- [Requirements]: In the blog post about an accidental trip to Gardner, why did the writer miss the intended exit off Rt 2, and what made that mistake harder to catch?

- [Text extract]:
***
Wednesday, June 19, 2013

I didn't mean to go to Gardner

More a comedy of errors than a righteous site find. I made several tactical blunders in planning; the worst being that I misjudged the exit off Rt 2 by about 5 miles. So I passed where I thought I should exit then, confused, reversed directions and went back to the first place. Took a walk there in a woods at the end of a road that was similar enough to my plan that I only realized later it was a different place. Back in the car, I finally saw the mistake on the map (compounded by a page break at this spot in the map book) and proceeded to the originally planned exit, then drove far past the turn I wanted and gave up, going into yet another conservation land that looked a bit like the one I planned to visit. In the end I visited two places like the one I planned but never got there (Beech Hill in Westminster). 
At one point on this second walk, I saw a woodcock fly out of the woods and land on the road 20 yards ahead. It spotted me reaching for my camera and took off. On the walk, I just kept going uphill, up and over, trying to get to the back side of the hill (of course this was the wrong hill), and followed a bit of a gully - way high on the hill. There was not much there except walls. One thin trace of a wall led diagonally over to the brook so I followed it - the way you do.
***
- [Supplied information]:
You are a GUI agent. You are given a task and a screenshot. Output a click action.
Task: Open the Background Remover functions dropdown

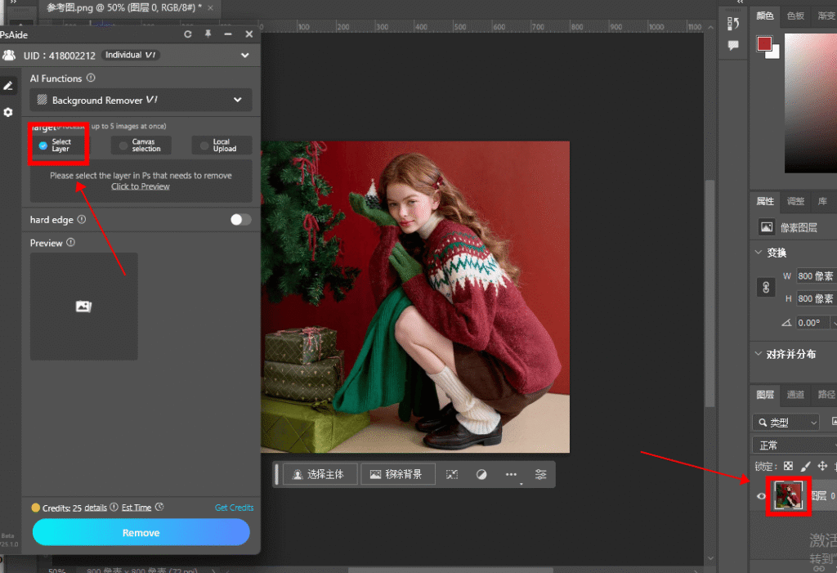tap(141, 101)
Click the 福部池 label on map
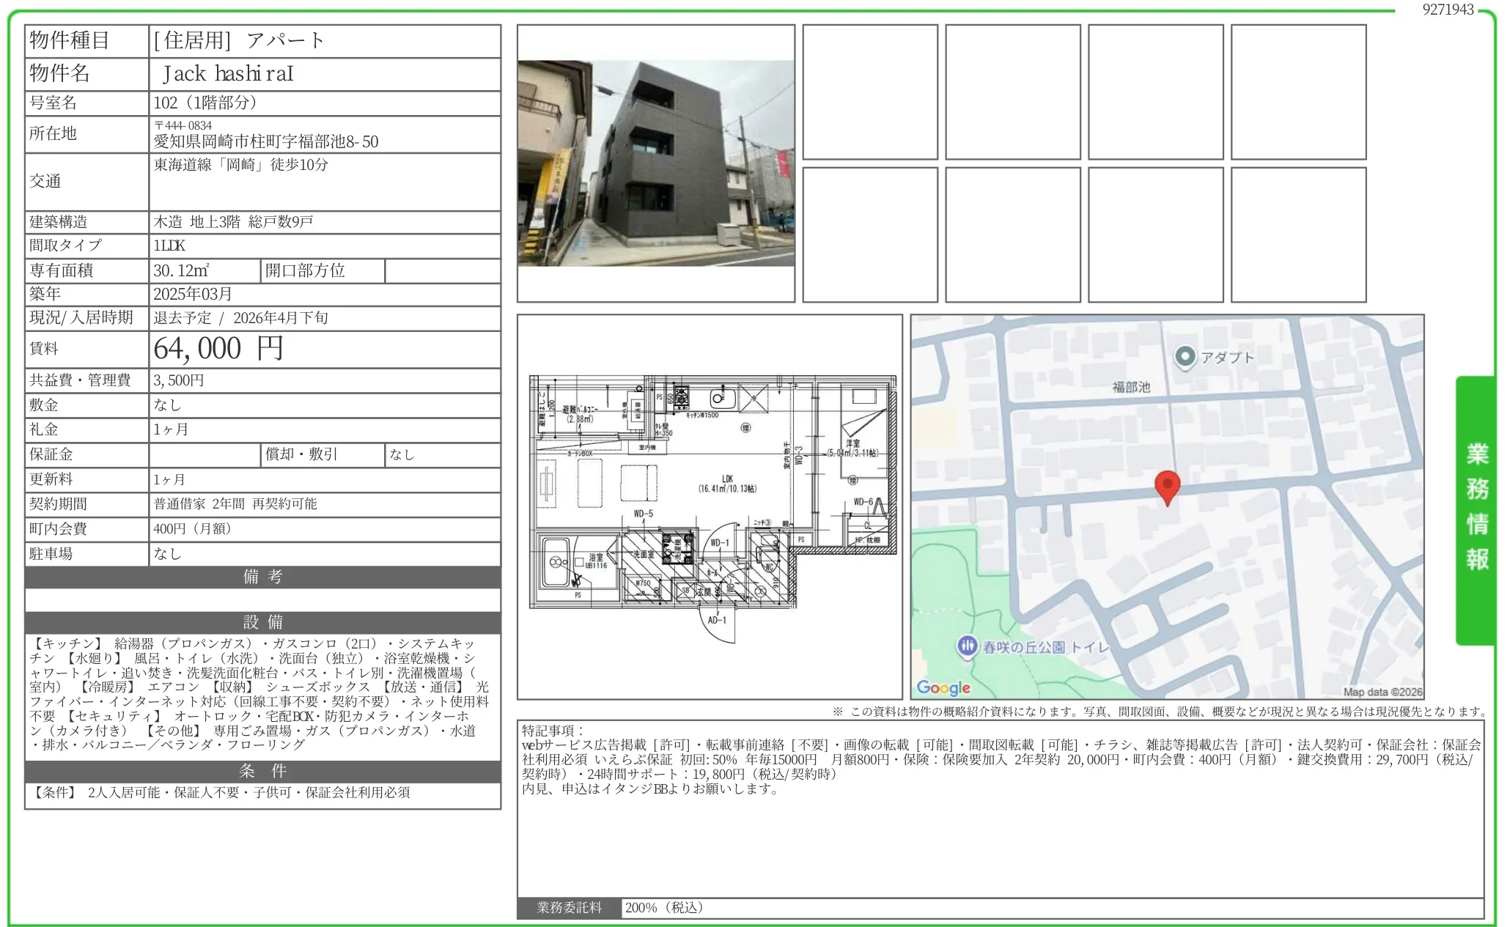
***
- [Answer below]: The writer misjudged the exit off Rt 2 by about 5 miles. A page break in the map book at that spot compounded the mistake.